-- begin Excerpt to read --

Abstract
Background, aim and scope
In spite of a number of lingering issues, life cycle assessment (LCA) is widely recognised as one of the most powerful tools to investigate the environmental performance of a product or service. Carbon footprint (CF) analysis can also be considered a subset of LCA, limited to a single impact category (i.e. global warming potential (GWP)). However, the inherent complexity of a full LCA or CF analysis often stands in the way of their widespread application in the industry and policy-making sectors. For these latter ambits, this paper advocates the adoption of tailor-made streamlined approaches, with reduced inventory requirements and impact assessment scope. Two such examples are provided, respectively addressing the evaluation of GWP in the development of new product standards and the GWP savings attainable through the use of recycled materials.
Materials and methods
Both the application examples presented here are firmly rooted in life cycle thinking, and follow the guidelines provided by the current ISO standards on LCA. At the same time, the employed models are structured in such a way as not to require the deployment of specific LCA software but rely on simple algorithms instead, complemented by tables of data for the associated background processes sourced from standard life cycle inventory databases.
Results
In the first example, the simplified algorithm was found to produce reliable and satisfactorily accurate results in terms of GWP, i.e. within 10% of those produced by a fully fledged LCA performed in parallel for validation purposes. In the second example, the adopted simplification only applied to the goal of the study (i.e. assessment of the absolute GWP savings, with no quantitative indication of their relative extent with respect to the total). Within these limits, the proposed simplified tool provided accurate indications, which enabled a clear ranking of the analysed products, in terms of desirability of recycling.

-- end Excerpt to read --
-- begin Listed entries --

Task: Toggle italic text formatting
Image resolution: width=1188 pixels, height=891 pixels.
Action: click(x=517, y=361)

-- end Listed entries --
-- begin Listed entries --

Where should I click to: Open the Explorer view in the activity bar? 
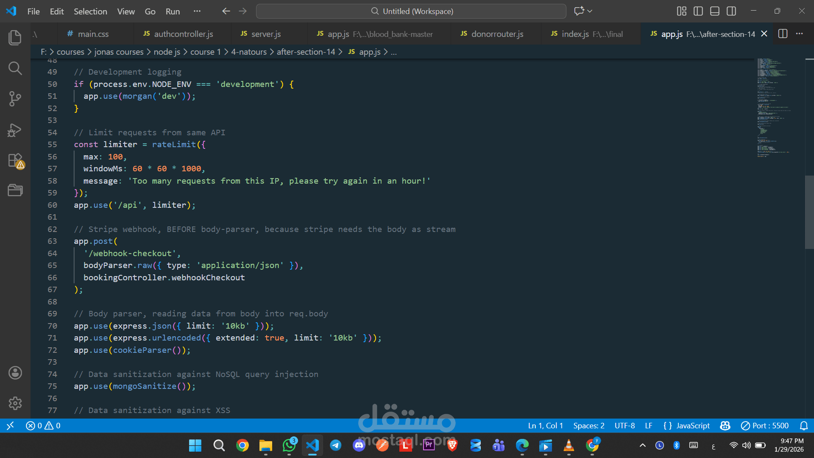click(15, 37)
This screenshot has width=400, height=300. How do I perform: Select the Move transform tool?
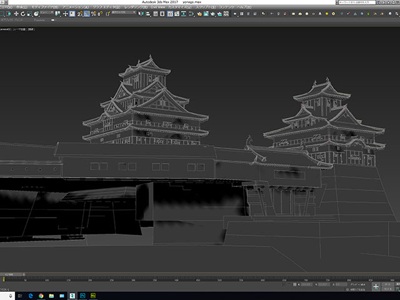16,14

-- end Listed entries --
-- begin Listed entries --

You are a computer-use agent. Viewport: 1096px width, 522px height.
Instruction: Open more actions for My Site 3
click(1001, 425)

-- end Listed entries --

= Required task =
Copy out the abstract on streamlined life cycle assessment in full, word for word.

= Output below =
Abstract
Background, aim and scope
In spite of a number of lingering issues, life cycle assessment (LCA) is widely recognised as one of the most powerful tools to investigate the environmental performance of a product or service. Carbon footprint (CF) analysis can also be considered a subset of LCA, limited to a single impact category (i.e. global warming potential (GWP)). However, the inherent complexity of a full LCA or CF analysis often stands in the way of their widespread application in the industry and policy-making sectors. For these latter ambits, this paper advocates the adoption of tailor-made streamlined approaches, with reduced inventory requirements and impact assessment scope. Two such examples are provided, respectively addressing the evaluation of GWP in the development of new product standards and the GWP savings attainable through the use of recycled materials.
Materials and methods
Both the application examples presented here are firmly rooted in life cycle thinking, and follow the guidelines provided by the current ISO standards on LCA. At the same time, the employed models are structured in such a way as not to require the deployment of specific LCA software but rely on simple algorithms instead, complemented by tables of data for the associated background processes sourced from standard life cycle inventory databases.
Results
In the first example, the simplified algorithm was found to produce reliable and satisfactorily accurate results in terms of GWP, i.e. within 10% of those produced by a fully fledged LCA performed in parallel for validation purposes. In the second example, the adopted simplification only applied to the goal of the study (i.e. assessment of the absolute GWP savings, with no quantitative indication of their relative extent with respect to the total). Within these limits, the proposed simplified tool provided accurate indications, which enabled a clear ranking of the analysed products, in terms of desirability of recycling.